= Relationship and Sex Education =

British form of sex education

Relationship and Sex Education (RSE), formerly Sex and Relationships Education (SRE), is a form of sex education taught in UK schools. SRE focuses on exploring the emotional, social and physical aspects of growing up, having relationships, engaging in sex, and learning about human sexuality and sexual health.

On 1 March 2017, the UK Minister for Education Justine Greening released a statement that in the UK that the term Sex and Relationship Education would be changed to Relationship and Sex Education.

==United Kingdom==
Sex and Relationship Education is designed to equip children and young people with the information, skills and values to have safe, fulfilling and enjoyable relationships and to take responsibility for their sexual health and well-being. The private areas of the body and the scientific names for body parts are taught to some as young as age four.

The UK Learning and Skills Act 2000 requires that:
- young people learn about the nature of marriage and its importance for family life and bringing up children.
- young people are protected from teaching and materials which are inappropriate, having regard to the age and the religious and cultural background of the pupils concerned.
- school governing bodies have regard for the guidance.
- parents have the right to withdraw their child from all or part of SRE provided outside national curriculum science.
Following sustained political pressure, in March 2017 it was announced by the Department for Education (DFE) that from September 2019 Relationship Education (RE) in primary schools and Relationship and Sex Education (RSE) in secondary schools will be made mandatory in England by the UK government.

A consultation was held by the DfE from 19 December 2017 to 12 February 2018 to inform the updated guidelines that will be released prior to the new mandatory subject being added to the curriculum in England in 2019.

===Wales===
In Wales, RSE is governed by the Relationships and Sexuality Education (RSE) Code. RSE must include relationships and identity; sexual health and well-being; empowerment, safety and respect and must develop awareness on views and values and a diversity of relationships, gender and sexuality, including LGBTQ+ lives.

===Northern Ireland===
In Northern Ireland, RSE is governed by the Relationships and Sexuality Education Progression Framework.
It shows how the different
themes cover the following priority areas of RSE:
- Consent;
- Developments in Contraception;
- Domestic and Sexual Violence and Abuse;
- Healthy, Positive Sexual Expression and Relationships;
- Internet Safety;
- LGBTQ+ Matters;
- Social Media and Its Effects on Relationships and Self-Esteem;
- Teen Parenting; and
- Menstrual Wellbeing.

===Scotland===
In Scotland, RSE is known as RSHP ("Relationships, Sexual Health and Parenthood") and is governed by guidance published by the Scottish government and is designed to teach pupils about making informed decisions about relationships, sexual health and parenthood with regard to their wellbeing.
===Crown Dependencies===
====Guernsey====
In Guernsey, RSE is known as SHARE ("Sexual Health and Relationship Education") and is governed by guidance published by the States of Guernsey and covers STIs, puberty, consent, pregnancy and the difference between healthy and unhealthy relationships.
====Jersey====
In Jersey, RSE is known as SRE and is governed by guidance published by the States of Jersey and covers physical, emotional, psychological, sexual and moral development.
====Isle of Man====
On the Isle of Man, RSE is governed by guidance published by the Isle of Man Government and covers relationships with family, friends, employers, colleagues, intimate relationships and connection with their wider communities.

==Australia==
===Victorian===
The Victorian Government (Australia) developed a policy for the promotion of Health and Human Relations Education in schools in 1980 that was introduced into the State's primary and secondary schools during 1981. The initiative was developed and implemented by the Honorable Norman Lacy MP, Minister for Educational Services from 1979–1982.

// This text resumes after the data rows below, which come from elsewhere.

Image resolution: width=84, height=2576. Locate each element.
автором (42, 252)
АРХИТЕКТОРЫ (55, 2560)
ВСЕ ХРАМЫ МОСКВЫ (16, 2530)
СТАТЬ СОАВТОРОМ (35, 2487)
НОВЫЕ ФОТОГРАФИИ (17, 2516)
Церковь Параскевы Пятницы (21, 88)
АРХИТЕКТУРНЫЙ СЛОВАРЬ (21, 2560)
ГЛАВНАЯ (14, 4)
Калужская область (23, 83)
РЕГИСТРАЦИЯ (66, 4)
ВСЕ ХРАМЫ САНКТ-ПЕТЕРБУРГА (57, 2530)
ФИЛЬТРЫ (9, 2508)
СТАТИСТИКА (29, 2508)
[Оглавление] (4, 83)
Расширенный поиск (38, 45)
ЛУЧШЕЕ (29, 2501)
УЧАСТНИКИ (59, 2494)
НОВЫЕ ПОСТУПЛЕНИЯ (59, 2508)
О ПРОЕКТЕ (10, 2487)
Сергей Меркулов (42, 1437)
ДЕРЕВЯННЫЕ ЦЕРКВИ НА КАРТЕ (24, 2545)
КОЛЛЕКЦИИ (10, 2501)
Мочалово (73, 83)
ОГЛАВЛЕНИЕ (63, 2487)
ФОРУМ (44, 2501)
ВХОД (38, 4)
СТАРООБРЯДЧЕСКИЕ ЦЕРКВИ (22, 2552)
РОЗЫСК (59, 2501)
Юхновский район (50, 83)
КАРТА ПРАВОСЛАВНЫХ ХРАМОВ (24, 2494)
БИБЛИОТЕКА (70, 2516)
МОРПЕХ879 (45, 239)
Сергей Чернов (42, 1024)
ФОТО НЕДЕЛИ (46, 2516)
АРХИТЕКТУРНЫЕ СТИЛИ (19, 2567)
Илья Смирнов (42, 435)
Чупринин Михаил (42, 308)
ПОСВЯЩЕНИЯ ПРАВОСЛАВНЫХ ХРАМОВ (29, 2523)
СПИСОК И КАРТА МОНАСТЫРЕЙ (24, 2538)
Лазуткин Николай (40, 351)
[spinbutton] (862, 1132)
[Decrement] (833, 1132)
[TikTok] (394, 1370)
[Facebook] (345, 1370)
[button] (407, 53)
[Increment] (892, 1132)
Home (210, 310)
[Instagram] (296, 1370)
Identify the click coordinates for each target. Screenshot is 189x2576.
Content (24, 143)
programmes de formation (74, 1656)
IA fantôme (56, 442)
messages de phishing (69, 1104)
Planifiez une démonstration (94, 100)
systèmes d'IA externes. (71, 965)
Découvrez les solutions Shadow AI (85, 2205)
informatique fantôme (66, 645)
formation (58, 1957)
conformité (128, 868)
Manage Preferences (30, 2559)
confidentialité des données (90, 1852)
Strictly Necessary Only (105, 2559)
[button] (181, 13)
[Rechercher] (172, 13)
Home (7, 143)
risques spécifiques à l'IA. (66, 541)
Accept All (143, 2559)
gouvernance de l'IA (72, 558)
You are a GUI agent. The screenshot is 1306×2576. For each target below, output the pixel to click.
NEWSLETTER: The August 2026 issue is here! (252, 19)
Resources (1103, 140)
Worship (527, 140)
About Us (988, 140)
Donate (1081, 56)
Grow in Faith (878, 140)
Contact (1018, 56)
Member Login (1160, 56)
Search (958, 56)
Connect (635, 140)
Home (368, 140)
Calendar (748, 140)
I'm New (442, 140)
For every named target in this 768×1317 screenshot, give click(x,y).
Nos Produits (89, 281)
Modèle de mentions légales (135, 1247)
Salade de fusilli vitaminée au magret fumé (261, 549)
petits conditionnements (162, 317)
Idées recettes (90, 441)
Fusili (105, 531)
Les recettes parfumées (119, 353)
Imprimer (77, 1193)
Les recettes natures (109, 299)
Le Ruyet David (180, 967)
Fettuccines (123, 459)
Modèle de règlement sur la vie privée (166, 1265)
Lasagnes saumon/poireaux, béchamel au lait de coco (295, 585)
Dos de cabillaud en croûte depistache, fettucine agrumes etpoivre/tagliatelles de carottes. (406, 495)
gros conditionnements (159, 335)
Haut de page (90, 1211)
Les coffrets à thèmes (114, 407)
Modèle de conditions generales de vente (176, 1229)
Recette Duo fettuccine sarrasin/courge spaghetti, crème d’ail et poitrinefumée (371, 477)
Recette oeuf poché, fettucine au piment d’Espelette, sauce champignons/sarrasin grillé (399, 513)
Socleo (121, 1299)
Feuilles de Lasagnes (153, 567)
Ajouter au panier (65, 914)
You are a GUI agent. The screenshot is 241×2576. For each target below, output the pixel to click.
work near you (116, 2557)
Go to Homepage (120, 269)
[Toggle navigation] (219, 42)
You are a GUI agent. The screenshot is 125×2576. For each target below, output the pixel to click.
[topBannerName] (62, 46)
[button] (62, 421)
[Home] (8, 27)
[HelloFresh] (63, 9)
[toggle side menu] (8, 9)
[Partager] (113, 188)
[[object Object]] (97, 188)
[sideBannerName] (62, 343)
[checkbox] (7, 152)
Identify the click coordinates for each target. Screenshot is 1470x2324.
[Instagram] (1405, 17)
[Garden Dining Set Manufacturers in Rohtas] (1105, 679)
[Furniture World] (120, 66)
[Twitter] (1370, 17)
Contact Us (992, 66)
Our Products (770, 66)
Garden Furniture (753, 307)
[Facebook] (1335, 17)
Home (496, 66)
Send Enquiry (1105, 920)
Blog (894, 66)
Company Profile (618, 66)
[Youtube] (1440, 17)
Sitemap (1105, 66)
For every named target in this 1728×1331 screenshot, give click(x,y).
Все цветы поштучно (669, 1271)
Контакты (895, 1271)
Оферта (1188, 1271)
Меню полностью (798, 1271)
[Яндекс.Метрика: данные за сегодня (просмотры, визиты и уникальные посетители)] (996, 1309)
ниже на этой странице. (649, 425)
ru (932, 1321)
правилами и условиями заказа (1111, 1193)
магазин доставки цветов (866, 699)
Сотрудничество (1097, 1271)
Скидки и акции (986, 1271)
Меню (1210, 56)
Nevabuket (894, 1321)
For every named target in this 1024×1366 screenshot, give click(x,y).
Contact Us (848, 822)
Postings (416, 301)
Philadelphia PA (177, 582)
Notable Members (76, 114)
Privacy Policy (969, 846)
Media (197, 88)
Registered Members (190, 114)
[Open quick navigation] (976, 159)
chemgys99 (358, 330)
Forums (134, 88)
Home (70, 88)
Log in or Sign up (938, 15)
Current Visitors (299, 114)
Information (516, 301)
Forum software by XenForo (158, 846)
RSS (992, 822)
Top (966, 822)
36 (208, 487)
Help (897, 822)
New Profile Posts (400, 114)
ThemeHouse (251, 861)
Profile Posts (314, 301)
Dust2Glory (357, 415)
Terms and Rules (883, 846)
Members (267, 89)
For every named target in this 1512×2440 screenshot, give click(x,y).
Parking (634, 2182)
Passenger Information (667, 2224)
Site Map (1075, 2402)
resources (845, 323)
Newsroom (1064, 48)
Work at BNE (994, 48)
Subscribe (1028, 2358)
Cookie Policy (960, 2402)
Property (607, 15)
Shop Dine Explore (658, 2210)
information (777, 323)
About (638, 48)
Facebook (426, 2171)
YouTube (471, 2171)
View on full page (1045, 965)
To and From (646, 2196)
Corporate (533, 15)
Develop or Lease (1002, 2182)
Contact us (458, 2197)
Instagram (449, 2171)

A Consultative Council for Health and Human Relations Education was established in December 1980 under the chairmanship of Dame Margaret Blackwood; its members possessed considerable expertise in the area.

The Council had three major functions:
1. to advise and to be consulted on all aspects of Health and Human Relations' Education in schools;
2. to develop, for consideration of the Government, appropriate curriculum for schools;
3. to advise and recommend the standards for in-service courses for teachers and relevant members of the school community.

Support services for the Consultative Council were provided by a new Health and Human Relations Unit within the Special Services Division of the Education Department of Victoria and was responsible for the implementation of the Government's policy and guidelines in this area. The Unit advised principals, school councils, teachers, parents, tertiary institutions and others in all aspects of Health and Human Relations Education.

In 1981, the Consultative Council recommended the adoption of a set of guidelines for the provision of Health and Human Relations Education in schools as well as a Curriculum Statement to assist schools in the development of their programs. These were presented to the Victorian Cabinet in December 1981 and adopted as Government policy.